Why does the cifar example divide by 2000?

code:

    for i, data in enumerate(trainloader, 0):
        # get the inputs
        inputs, labels = data
        inputs, labels = Variable(inputs), Variable(labels)
        # zero the parameter gradients
        optimizer.zero_grad()
        # forward + backward + optimize
        outputs = net(inputs)
        loss = criterion(outputs, labels)
        loss.backward()
        optimizer.step()
        # print statistics
        running_loss += loss.data[0]
        if i % 2000 == 1999:    # print every 2000 mini-batches
            print(f'monitoring during training: eptoch={epoch+1}, batch_index={i+1}, loss={running_loss/2000}')
            running_loss = 0.0

but I don’t understand why its dividing by 2000.

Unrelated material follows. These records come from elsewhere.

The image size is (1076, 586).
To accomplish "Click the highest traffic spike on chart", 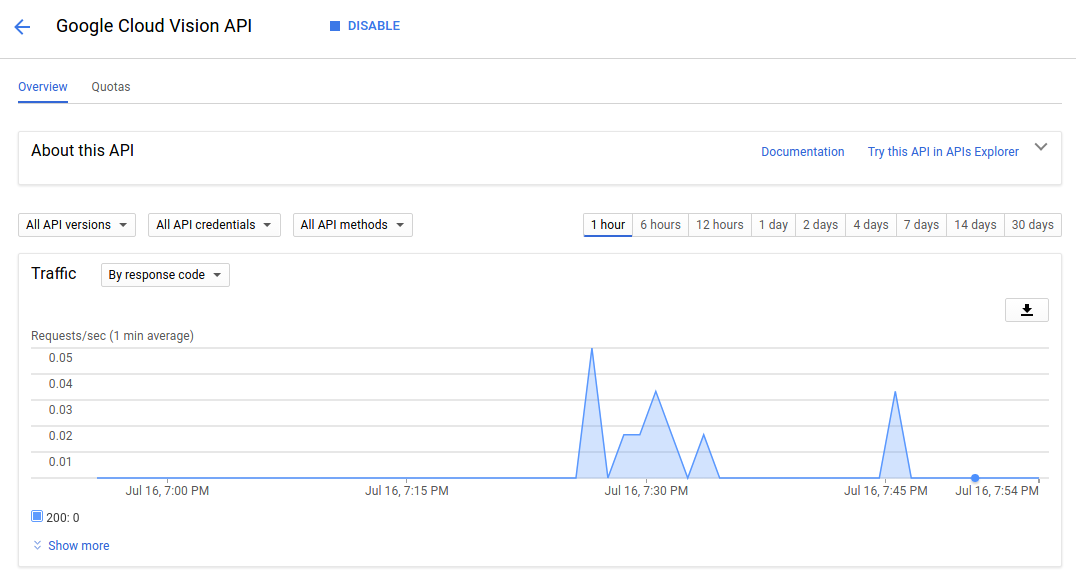I will pyautogui.click(x=592, y=349).
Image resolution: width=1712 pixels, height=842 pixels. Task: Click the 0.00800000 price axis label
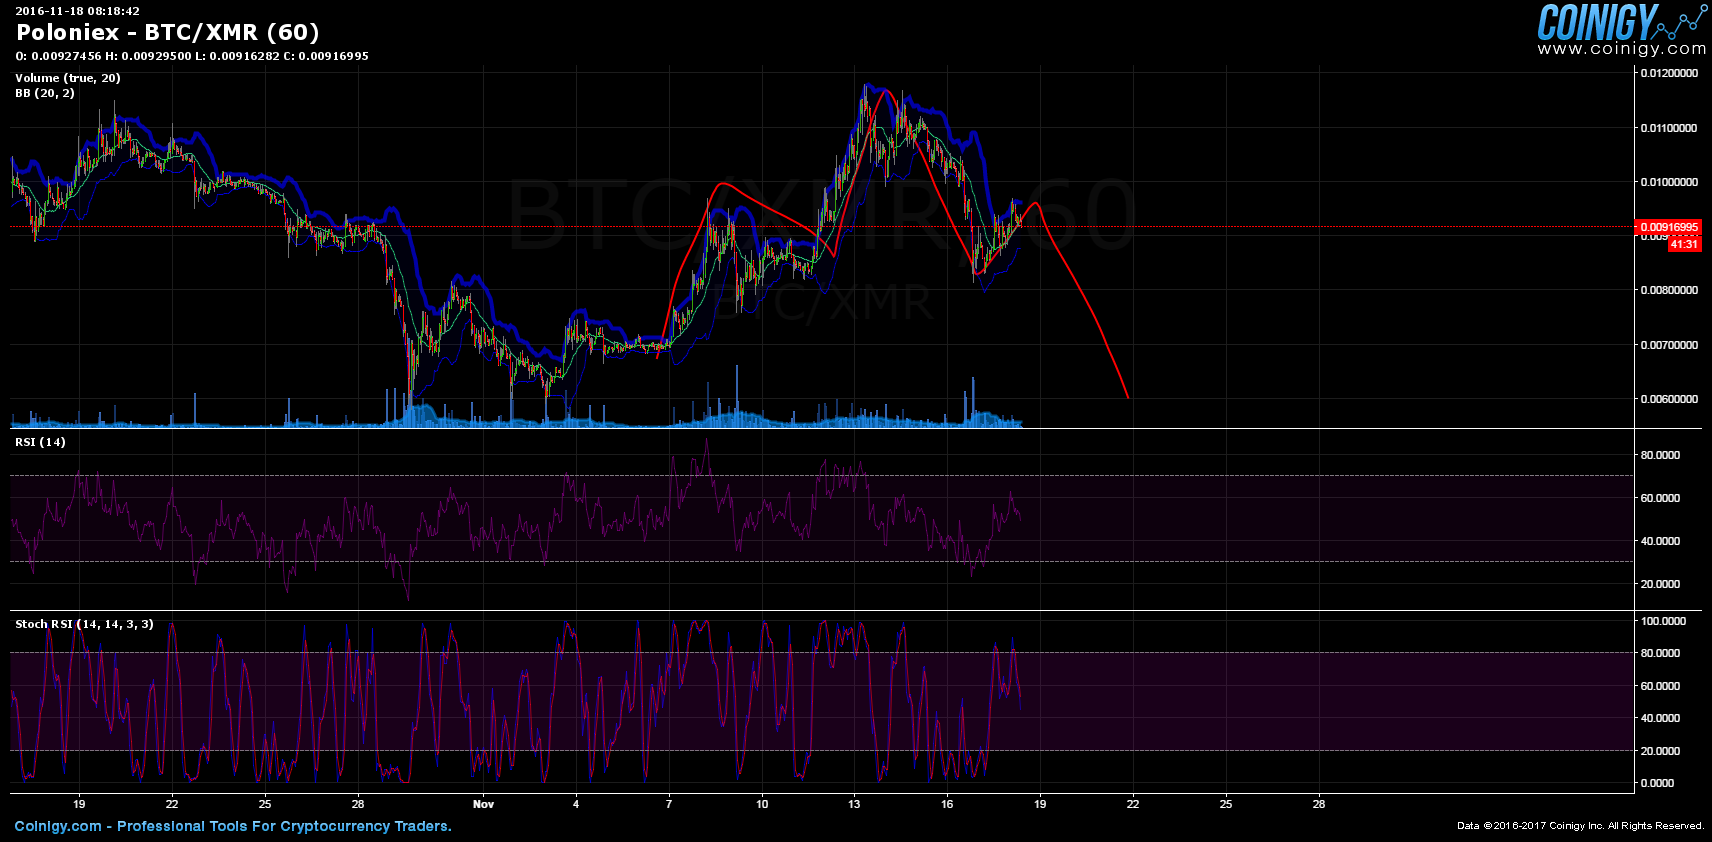(x=1668, y=290)
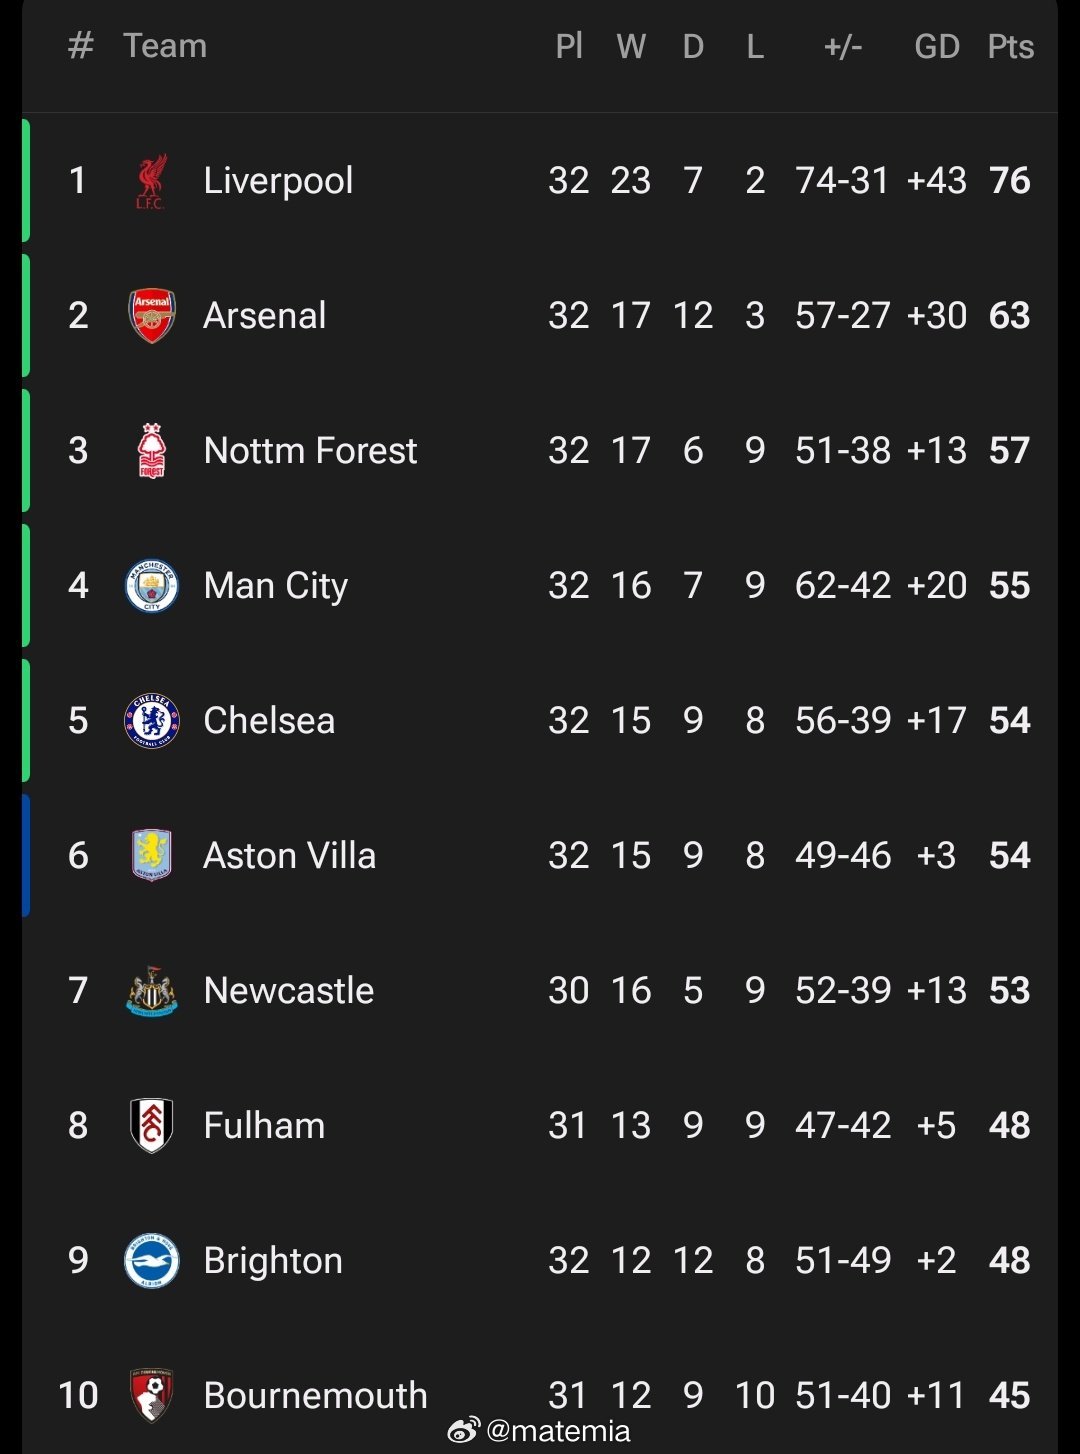Open the Chelsea badge icon

151,721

What does loss.data output?

loss.data outputs a single value, as you’d expect, but it’s running_loss that’s being divided by 2000. By the time you reach that print statement, running_loss has added together 2000 loss values, so dividing by 2000 gives the average. Then running_loss is reset to zero and the process starts again.

1 Like

this is actually a little bit wrong. Its probably a upper bound on the true training error at epoch X because its updating the model during the iterations until it reaches a full epoch (i.e. the model is changing). But I guess its faster though that updating the whole model and then checking the whole train error.

there is another subtle point, even if SGD wasn’t changing the model which screws up this estimate as being exactly the train set, if the batch sizes are not all the same size then its not the right estimate because 1/n assumes all the batches are of the same size.

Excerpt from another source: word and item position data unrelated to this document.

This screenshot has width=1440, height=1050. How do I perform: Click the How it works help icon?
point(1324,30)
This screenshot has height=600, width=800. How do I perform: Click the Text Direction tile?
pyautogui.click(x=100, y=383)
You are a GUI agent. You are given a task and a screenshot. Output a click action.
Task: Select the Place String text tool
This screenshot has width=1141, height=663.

If the default value of size_average was set to False for the criterion (whatever the criterion might be).
Otherwise it’s the average loss of the last 2000 iterations as @swibe said.

Whats the point of tracking this? I would have thought that tracking the true train error at the end of each epoch was the goal, thus I assumed this was trying to approximate this.

I don’t know in which context this code was produced and if 2000 iterations are one epoch.

How would you define the “true” train error at the end of each epoch?
Would you just use the last batch loss, the average of all batches or in the worst case iterate the training set in eval mode and print the loss?

I just guess the code runs quite fast, the user didn’t want his terminal to be flooded with a lot of information (printing might also be quite expensive if you do it at high frequencies), and thus only prints the average of the last 2000 batches.

The true train error is the train error of the model at epoch T. I assumed this was approximating this by take the average loss of the last 2000 iterations.